Mathematical physics - writing proofs

[Hypercube]

Hi there!

So for about a month, I've been self-studying mathematical physics using Mathematical Physics by Hassani. It's a big change for me, after only Stewart calculus, Boyce DE and some linear algebra course, but it's been loads of fun! Now, writing proofs is something fairly new to me, and I think it would be good if someone more experienced goes through and confirms whether what I write is correct, or at the very least good enough.

1. Homework Statement

Homework Equations

L(ℂ, ℂ) refers to the set of endomorphisms on ℂ.

The Attempt at a Solution

Step 1. Analyse and reiterate the question in your own words.

Prove that all endomorphisms on ℂ produce constant-multiple of the input vector.Step 2. Attempt the proof.

Let T be an endomorphism on ℂ such that T(a) = b, and assume that b ≠ αa. Since the range of T is a subspace of ℂ, b must also be in ℂ. This leads to contradiction because ℂ now has a number of linearly independent vectors that exceeds its dimension (1).
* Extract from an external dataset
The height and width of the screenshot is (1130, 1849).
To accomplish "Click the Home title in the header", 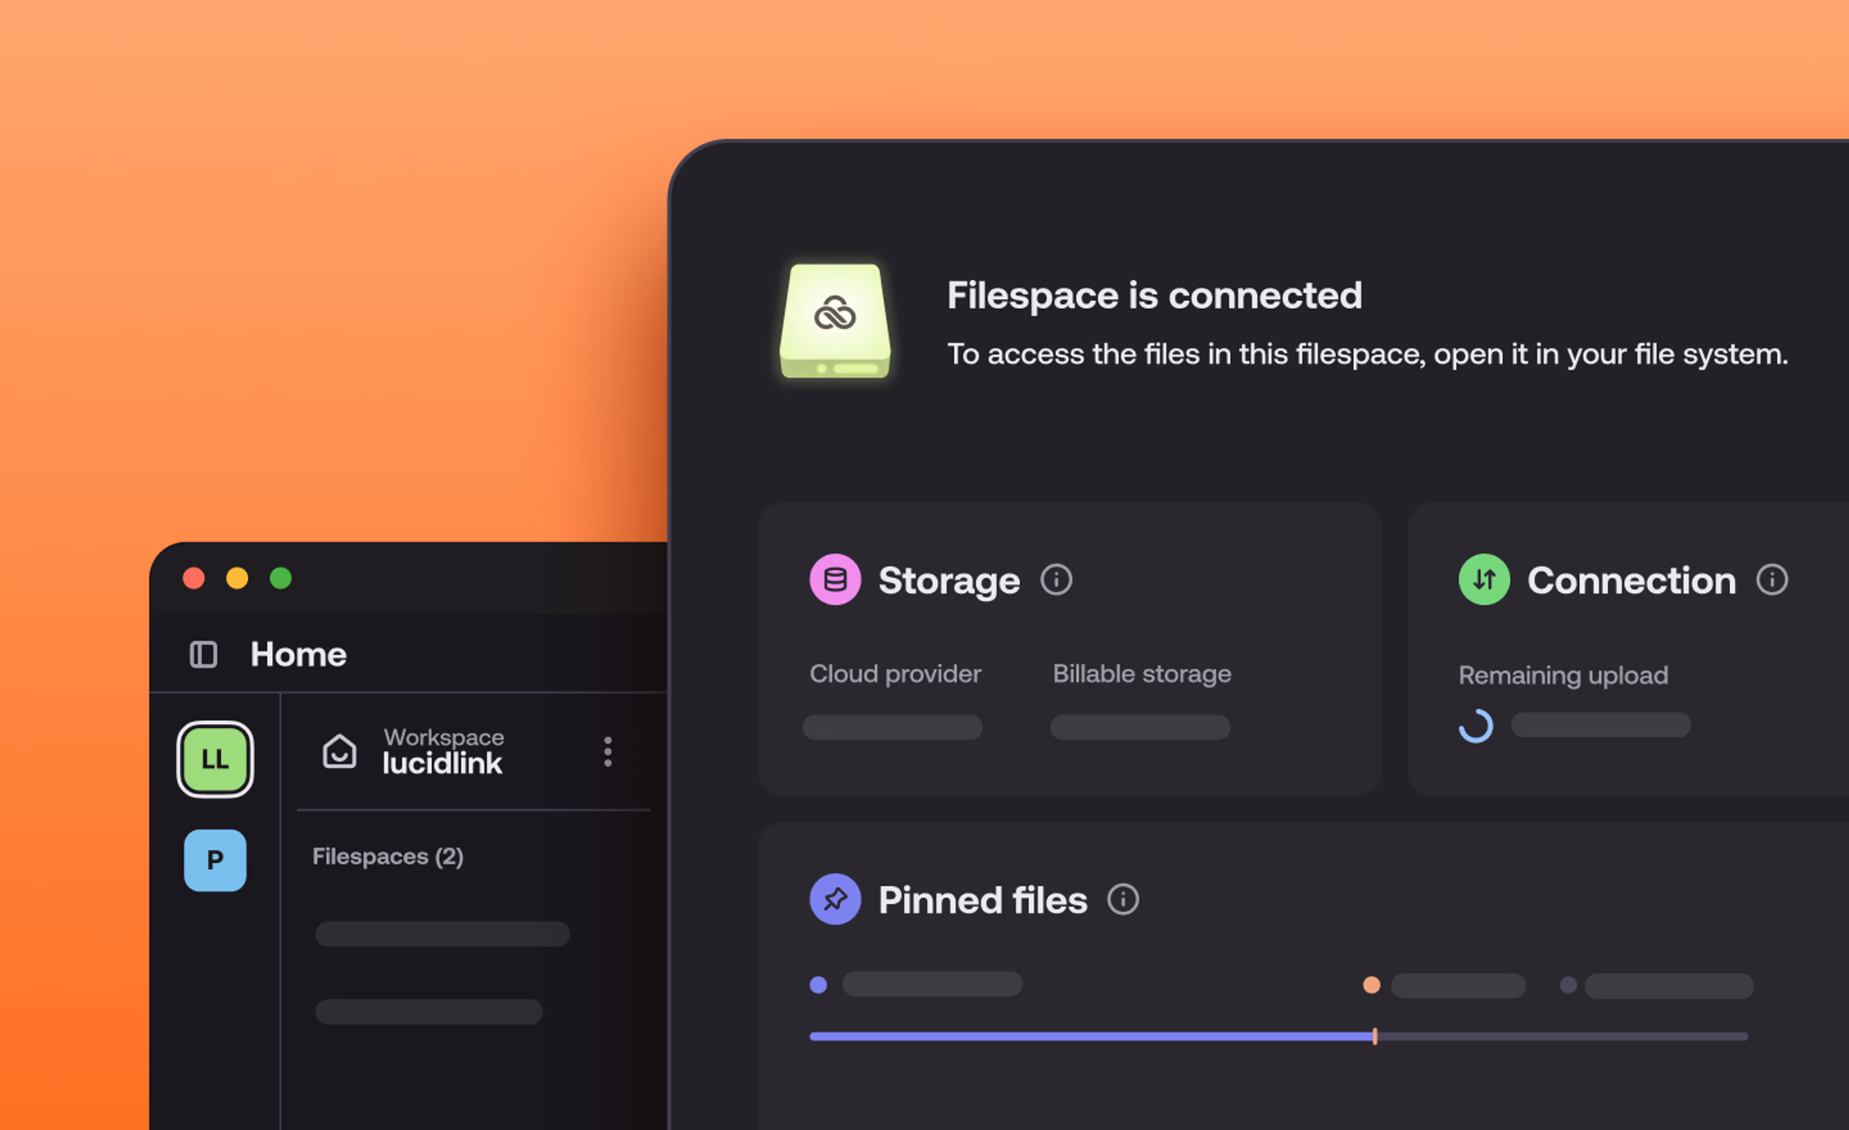I will tap(298, 654).
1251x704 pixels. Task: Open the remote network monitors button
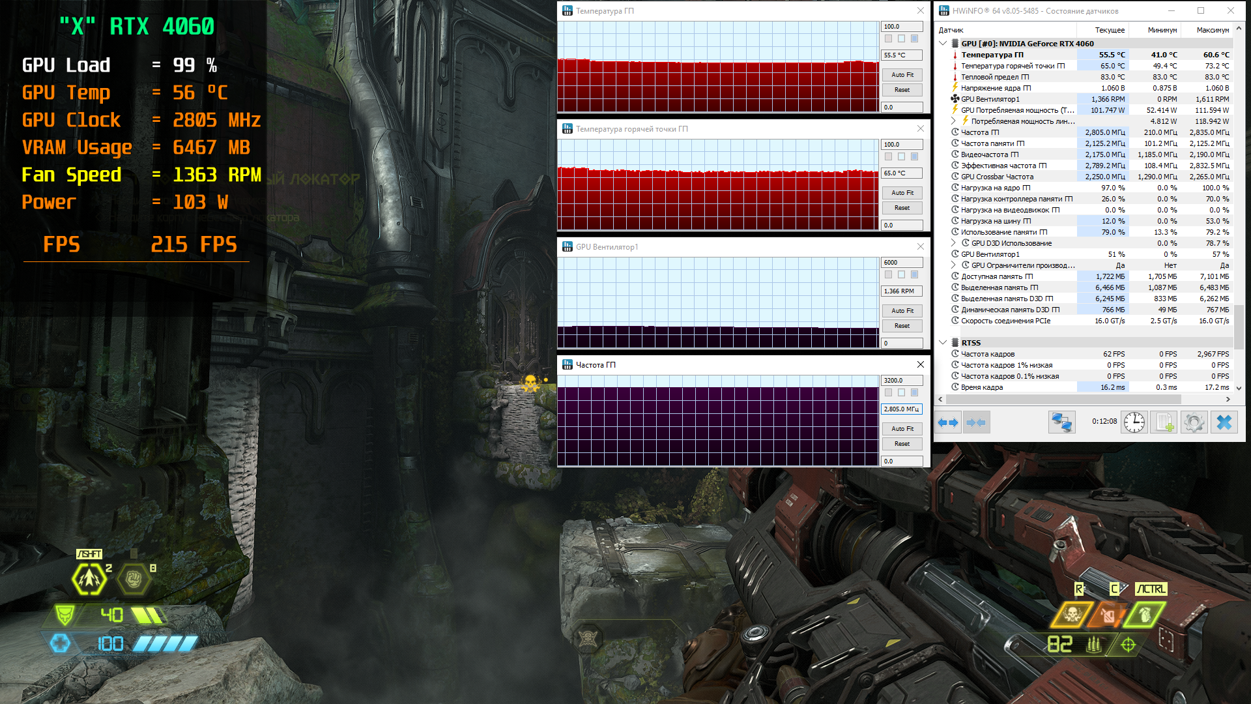tap(1061, 422)
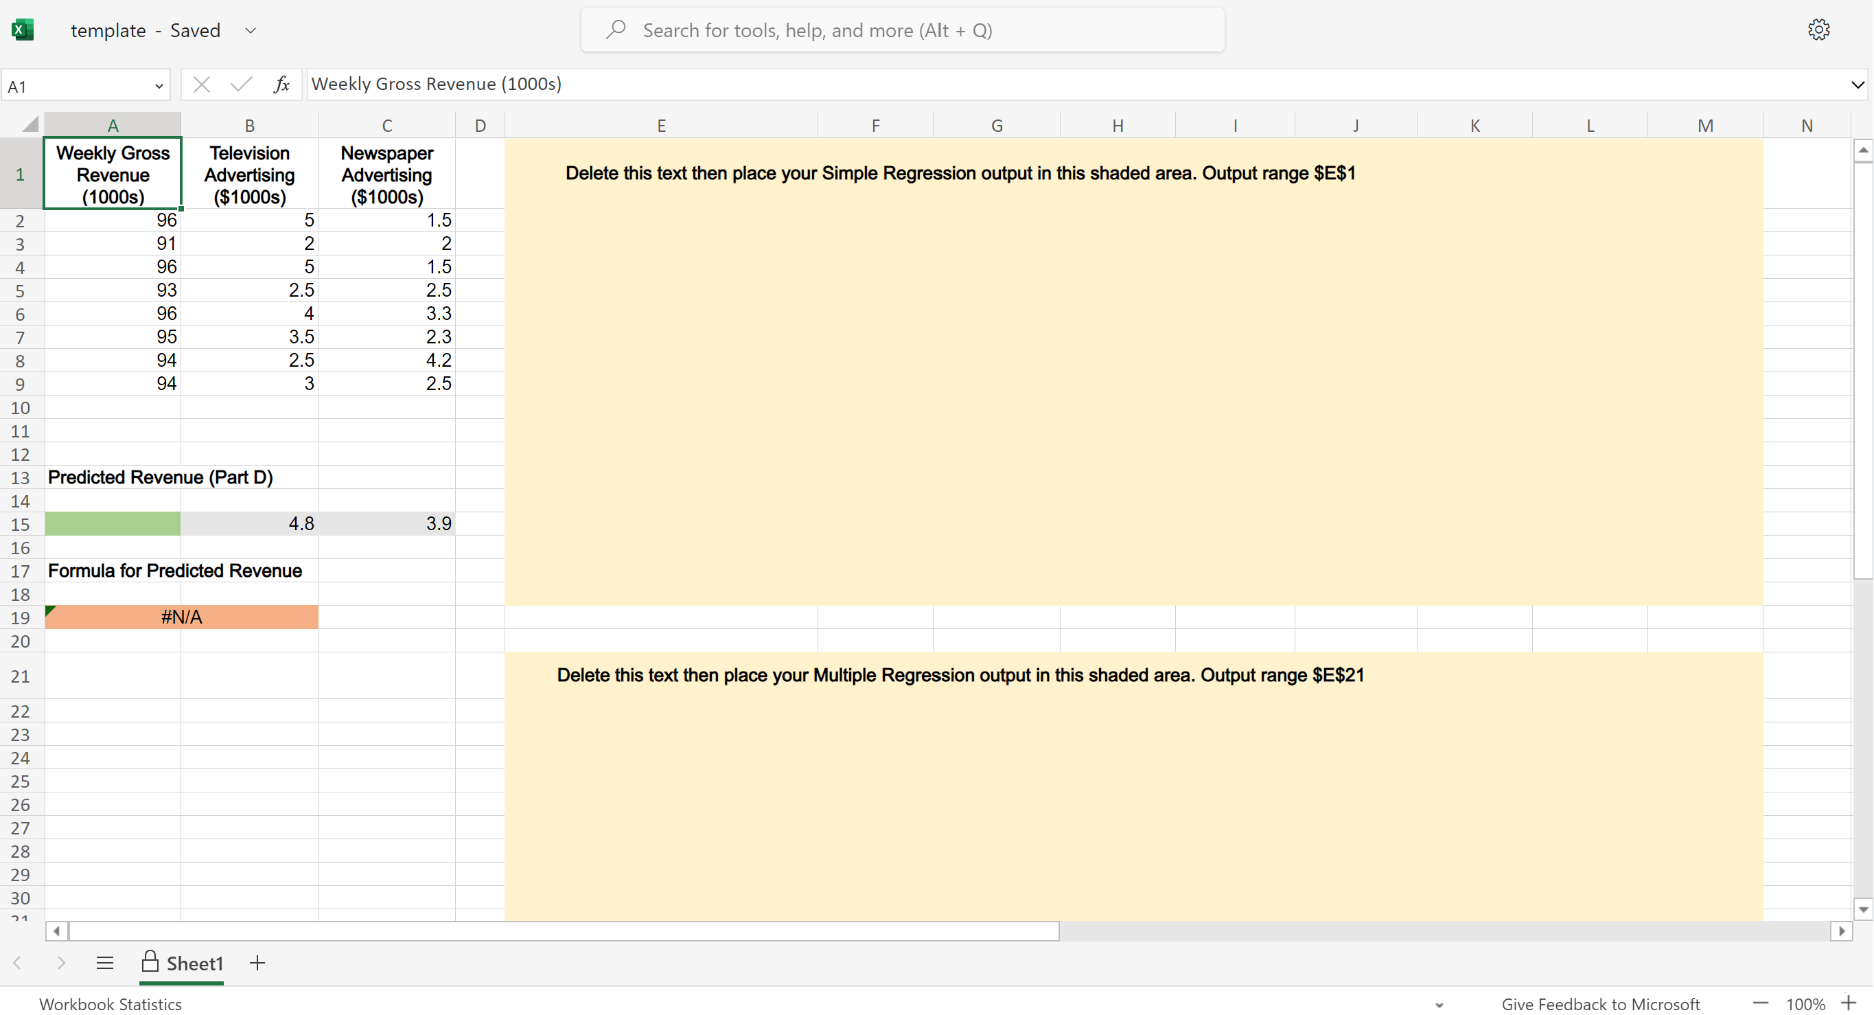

Hence, b=αa.===================Is this proof any good? I have spent quite a bit of time on it, and it is the best I could come up with.

Thanks

 

[fresh_42]

Hi there!

So for about a month, I've been self-studying mathematical physics using Mathematical Physics by Hassani. It's a big change for me, after only Stewart calculus, Boyce DE and some linear algebra course, but it's been loads of fun! Now, writing proofs is something fairly new to me, and I think it would be good if someone more experienced goes through and confirms whether what I write is correct, or at the very least good enough.

1. Homework Statement

View attachment 110742

Homework Equations

L(ℂ, ℂ) refers to the set of endomorphisms on ℂ.

The Attempt at a Solution

Step 1. Analyse and reiterate the question in your own words.

Prove that all endomorphisms on ℂ produce constant-multiple of the input vector.Step 2. Attempt the proof.

Let T be an endomorphism on ℂ such that T(a) = b, and assume that b ≠ αa. Since the range of T is a subspace of ℂ, b must also be in ℂ. This leads to contradiction because ℂ now has a number of linearly independent vectors that exceeds its dimension (1). Hence, b=αa.===================Is this proof any good? I have spent quite a bit of time on it, and it is the best I could come up with.

Thanks

Looks good. I only would spent some thoughts on the cases: Why is ##\alpha_a## the same for all ##a##? You only proved it for a single one. They could all be different. And it could be, that ##b=0##, then linear dependence is automatically true and the dimension argument breaks down. Could there as well exist ##b\neq 0## (for a different ##a##)?

 

[Hypercube]

This never even occurred to me. Indeed, what if a belongs to ker(T)? I will spend some more time on this and see if I can modify the answer to encompass those cases as well. Your input is very much appreciated, thank you! Now I know I'm on the right track.